Experiments

Fall
2025
Methods
Professor: Alex Siegel
Published

January 14, 2025

Week 1

What is an experiment?

  • Gold standard for causal inference.

  • Research design and purposefully manipulating a treatment and uses random assignment to create comparable groups, so differences in outcomes can be attributed to the treatment (a causal effect).

Unit: unit of analysis

Treatment: well-defined manipulation with clear versions (dose, timing, delivery, content). Must be implementable and replicable.

Outcome: Pre-specified primary measure (behavioral, attitudinal, etc.)

Assignment mechanism: the stochastic rule mapping units to treatments (complete, Bernouli, blocked/stratified).

Randomization: implementation of the assignment mechanism so that treatment is independent of {Y(1).

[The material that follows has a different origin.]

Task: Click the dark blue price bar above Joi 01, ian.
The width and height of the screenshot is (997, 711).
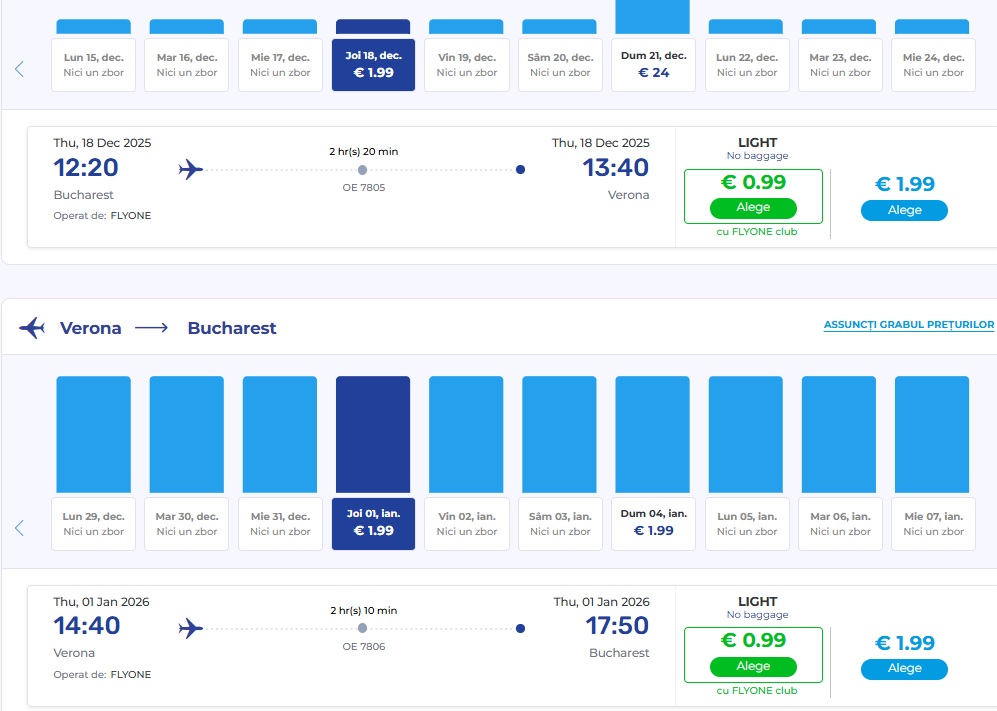Action: tap(373, 434)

Y(0)} ( in expectation); enables unbiased diff-in-means and design-based inference.

Estimand: The quantity you want to learn from a study (ATE, ITT, LATE, CATE) defined for a population and a contrast between interventions.

Causal inference: Is learning how outcomes would change under different, well-defined interventions for specified units, settings, and times.

  • How outcomes would change under different treatment effects.

We can get close to causal inference in lots of ways, but we need to be clear about what our assumptions are.

Social science theories are almost always causal in nature.

Manski: data + assumptions = conclusions -> experiments make assumptions clearer and lighter.

  • Every causal claim rests on assumptions. Experiments makes them explicit and often weaker.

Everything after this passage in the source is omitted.